PROBLEM DESCRIPTION:
Retype only what runs from the line with "Expand the three-dot menu beside home icon" through the end of the entries, exactly and in full, but omit any picture you find.

INPUT MATERIAL:
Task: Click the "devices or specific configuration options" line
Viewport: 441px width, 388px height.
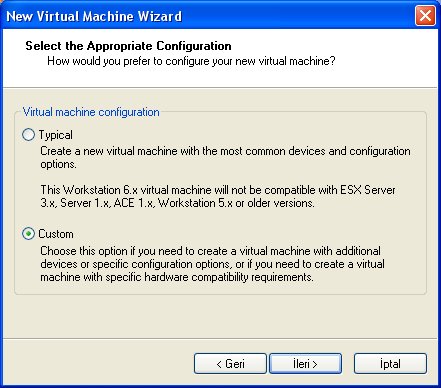Action: (212, 264)
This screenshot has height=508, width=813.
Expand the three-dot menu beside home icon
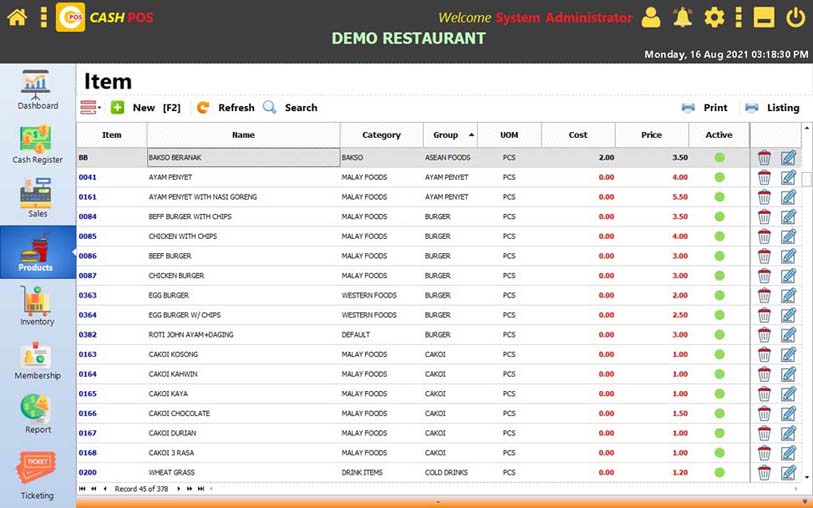(x=43, y=17)
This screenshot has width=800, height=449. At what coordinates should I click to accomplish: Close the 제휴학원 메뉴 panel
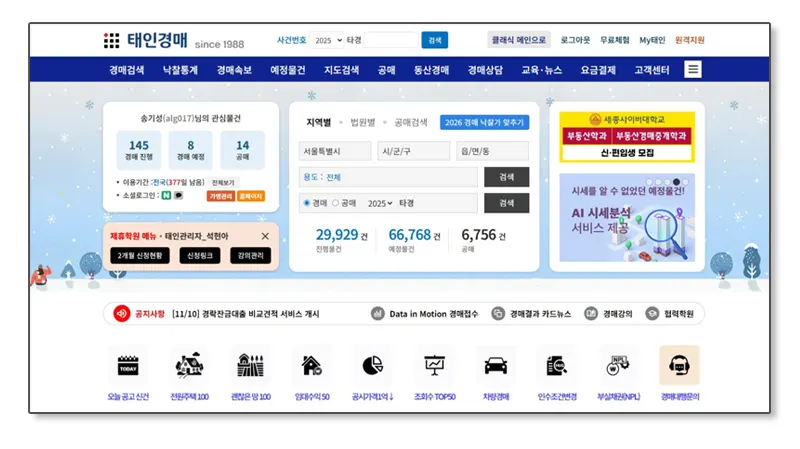point(265,236)
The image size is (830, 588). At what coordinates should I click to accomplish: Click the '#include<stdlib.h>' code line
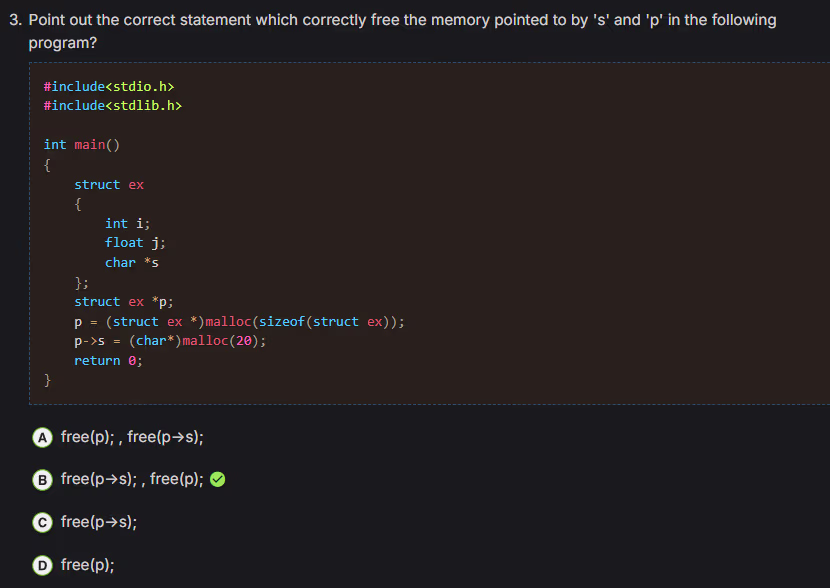click(x=112, y=106)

SOLVED PROBLEM:
Expand the three-dot menu beside home icon
(x=43, y=17)
This screenshot has width=800, height=449. At what coordinates should I click to accomplish: Close the 제휴학원 메뉴 panel
point(265,236)
The image size is (830, 588). At what coordinates should I click to accomplish: Click the '#include<stdlib.h>' code line
click(x=112, y=106)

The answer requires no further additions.